LIVRO: "A Casa das Tias"



LIVRO: “A Casa das Tias”,
de Cristina Almeida Serôdio
Edição | Cecília Andrade
Teorema, Junho de 2017


O livro a um parágrafo do fim e a pergunta a surgir, desafiadora, inconfidente, desarmante: “De que mais precisa um escritor senão de assunto?” O (a) escritor(a) é Cristina Almeida Serôdio e o assunto, esse, será “A Casa das Tias”, o primeiro romance desta professora, investigadora e co-autora do programa de Literatura Portuguesa referente aos 10º e 11º anos. É a convite de M., herdeira da casa dessas mesmas tias a que alude o título do livro, que a escritora irá mergulhar nas histórias e memórias duma família, para nos oferecer um precioso mapa de afectos centrado em Francisca e Teresinha, as duas únicas raparigas duma numerosa prole de oito filhos, solteiras até ao fim dos seus dias, tias de muitos sobrinhos.

Narrando, de forma livre, as histórias das pessoas que naquela casa nasceram, cresceram, se fizeram gente e dali partiram, Cristina Almeida Serôdio cruza-as com as das que ficaram, a vida suspensa nos pequenos afazeres duma casa da aldeia, o tempo que se escoa lentamente, as cartas que se trocam a darem conta de que há mais mundo para lá de Constantim. Os reencontros nas longas férias de Verão ou na quadra natalícia, as visitas a Lisboa, ao Porto ou a Castelo Branco, as notícias que, com largos dias de atraso, chegam dum mundo em constante movimento ou as pequenas intrigas, que tanto fervilham na aldeia como num Salão de Baile de Lisboa ou num paquete que deixa Nova Iorque, são temas que a autora retrata com sensibilidade e um enorme cuidado, traçando um retrato social de um país subjugado aos ditames do salazarismo, miserável e servil, mas que ainda encontra espaço para ser feliz.

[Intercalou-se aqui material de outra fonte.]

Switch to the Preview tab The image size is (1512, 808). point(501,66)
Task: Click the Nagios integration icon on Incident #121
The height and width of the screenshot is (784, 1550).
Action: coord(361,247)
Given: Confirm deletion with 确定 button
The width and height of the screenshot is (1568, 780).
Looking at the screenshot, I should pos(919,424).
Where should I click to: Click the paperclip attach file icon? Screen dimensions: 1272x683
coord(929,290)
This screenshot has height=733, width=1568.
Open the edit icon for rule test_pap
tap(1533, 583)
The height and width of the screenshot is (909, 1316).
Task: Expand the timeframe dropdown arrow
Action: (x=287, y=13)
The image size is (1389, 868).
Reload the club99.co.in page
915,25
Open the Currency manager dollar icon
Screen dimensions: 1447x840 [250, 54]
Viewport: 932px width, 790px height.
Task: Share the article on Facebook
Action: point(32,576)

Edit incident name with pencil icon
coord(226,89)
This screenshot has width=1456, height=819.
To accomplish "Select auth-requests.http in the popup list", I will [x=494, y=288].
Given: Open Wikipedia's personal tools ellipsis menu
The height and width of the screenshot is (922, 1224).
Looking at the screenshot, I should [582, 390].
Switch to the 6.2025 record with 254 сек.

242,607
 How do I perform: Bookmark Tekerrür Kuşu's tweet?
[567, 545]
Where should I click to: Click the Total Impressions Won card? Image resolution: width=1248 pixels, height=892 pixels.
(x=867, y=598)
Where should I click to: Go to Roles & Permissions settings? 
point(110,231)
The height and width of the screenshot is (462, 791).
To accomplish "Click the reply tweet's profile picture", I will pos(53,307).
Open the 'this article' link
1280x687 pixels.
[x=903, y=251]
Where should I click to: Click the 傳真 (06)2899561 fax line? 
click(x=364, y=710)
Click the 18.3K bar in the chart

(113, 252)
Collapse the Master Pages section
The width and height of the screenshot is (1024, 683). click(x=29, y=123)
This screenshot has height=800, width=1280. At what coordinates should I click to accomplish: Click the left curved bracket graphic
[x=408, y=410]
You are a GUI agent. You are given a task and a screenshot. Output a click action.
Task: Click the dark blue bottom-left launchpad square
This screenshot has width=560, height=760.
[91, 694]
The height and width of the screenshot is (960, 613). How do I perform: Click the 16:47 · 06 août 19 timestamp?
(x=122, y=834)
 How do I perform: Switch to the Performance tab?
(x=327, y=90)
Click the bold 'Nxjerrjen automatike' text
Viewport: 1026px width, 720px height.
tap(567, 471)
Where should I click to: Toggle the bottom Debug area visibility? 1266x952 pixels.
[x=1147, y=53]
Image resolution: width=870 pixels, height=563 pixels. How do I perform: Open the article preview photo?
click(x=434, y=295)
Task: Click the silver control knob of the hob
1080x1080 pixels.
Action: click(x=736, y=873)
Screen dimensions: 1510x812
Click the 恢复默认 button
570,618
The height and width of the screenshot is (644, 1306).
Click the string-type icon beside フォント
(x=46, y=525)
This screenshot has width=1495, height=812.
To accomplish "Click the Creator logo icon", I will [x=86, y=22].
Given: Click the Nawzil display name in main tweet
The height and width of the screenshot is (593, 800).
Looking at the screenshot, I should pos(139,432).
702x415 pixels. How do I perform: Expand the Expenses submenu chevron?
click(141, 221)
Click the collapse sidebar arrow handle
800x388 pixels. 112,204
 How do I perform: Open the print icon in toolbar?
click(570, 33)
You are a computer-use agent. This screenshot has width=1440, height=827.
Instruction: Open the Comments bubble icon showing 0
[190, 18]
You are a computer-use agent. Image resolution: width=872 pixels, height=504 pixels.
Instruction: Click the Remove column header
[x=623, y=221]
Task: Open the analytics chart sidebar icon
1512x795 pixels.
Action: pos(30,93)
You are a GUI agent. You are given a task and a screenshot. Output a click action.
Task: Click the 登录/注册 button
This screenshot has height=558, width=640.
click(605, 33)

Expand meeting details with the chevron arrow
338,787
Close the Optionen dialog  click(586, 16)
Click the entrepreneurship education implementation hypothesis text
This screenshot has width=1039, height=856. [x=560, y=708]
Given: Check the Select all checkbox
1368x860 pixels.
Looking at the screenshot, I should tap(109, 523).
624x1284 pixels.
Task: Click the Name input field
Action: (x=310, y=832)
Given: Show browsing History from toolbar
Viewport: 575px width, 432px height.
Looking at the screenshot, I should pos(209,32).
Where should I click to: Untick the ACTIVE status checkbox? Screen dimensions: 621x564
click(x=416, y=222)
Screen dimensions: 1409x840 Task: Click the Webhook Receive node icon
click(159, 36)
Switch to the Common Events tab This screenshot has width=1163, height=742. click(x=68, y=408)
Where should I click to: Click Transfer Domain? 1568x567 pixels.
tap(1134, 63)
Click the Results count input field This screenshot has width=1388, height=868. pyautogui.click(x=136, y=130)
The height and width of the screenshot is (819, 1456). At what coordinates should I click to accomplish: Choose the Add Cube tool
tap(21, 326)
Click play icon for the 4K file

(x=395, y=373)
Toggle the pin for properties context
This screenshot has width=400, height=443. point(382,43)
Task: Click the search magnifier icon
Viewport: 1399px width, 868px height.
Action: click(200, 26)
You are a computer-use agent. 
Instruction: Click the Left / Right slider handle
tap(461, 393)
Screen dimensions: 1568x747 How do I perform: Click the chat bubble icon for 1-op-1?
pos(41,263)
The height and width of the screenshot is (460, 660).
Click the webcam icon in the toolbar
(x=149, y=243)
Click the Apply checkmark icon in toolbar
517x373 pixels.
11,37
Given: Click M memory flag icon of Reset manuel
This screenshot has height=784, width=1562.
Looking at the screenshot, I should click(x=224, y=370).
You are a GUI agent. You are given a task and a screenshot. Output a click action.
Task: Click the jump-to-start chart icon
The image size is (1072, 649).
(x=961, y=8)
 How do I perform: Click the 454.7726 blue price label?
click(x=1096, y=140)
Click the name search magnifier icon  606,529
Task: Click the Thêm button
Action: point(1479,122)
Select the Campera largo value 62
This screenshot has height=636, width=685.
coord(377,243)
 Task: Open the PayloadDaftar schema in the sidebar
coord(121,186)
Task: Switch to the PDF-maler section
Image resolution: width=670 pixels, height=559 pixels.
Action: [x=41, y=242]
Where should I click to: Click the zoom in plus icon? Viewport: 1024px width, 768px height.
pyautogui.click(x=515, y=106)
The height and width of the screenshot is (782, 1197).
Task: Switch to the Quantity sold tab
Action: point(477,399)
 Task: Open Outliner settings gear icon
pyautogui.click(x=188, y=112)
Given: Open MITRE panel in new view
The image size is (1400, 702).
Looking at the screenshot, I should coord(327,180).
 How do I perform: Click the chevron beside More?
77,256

Particularmente atractiva para o leitor, pelo que de desafio encerra, é a construção narrativa de “A Casa das Tias”, pedaços de prosa avulsa que, para além de estabelecerem uma caracterização minuciosa das personagens, surgem em claro desrespeito pela ordem cronológica, como se de peças de um puzzle se tratasse e que importa juntar no sítio e na ordem certos. Neste jogo do “quem, o quê e onde”, Cristina Almeida Serôdio esmera-se em apurar a forma de contar a história, acrescentando-lhe novas personagens que são, assumidamente, inventadas. Entre o real e a ficção, a autora vai fornecendo pistas que o leitor deve guardar, pistas que parecem começar na própria capa do livro, os retratos das personagens dispostos ordeiramente mas a pedir uma sequência. E há ainda M., encomendadora dos escritos e revisora dos mesmos, e os deliciosos diálogos com a autora, engenhosa forma de desvendar o processo de criação deste livro delicioso.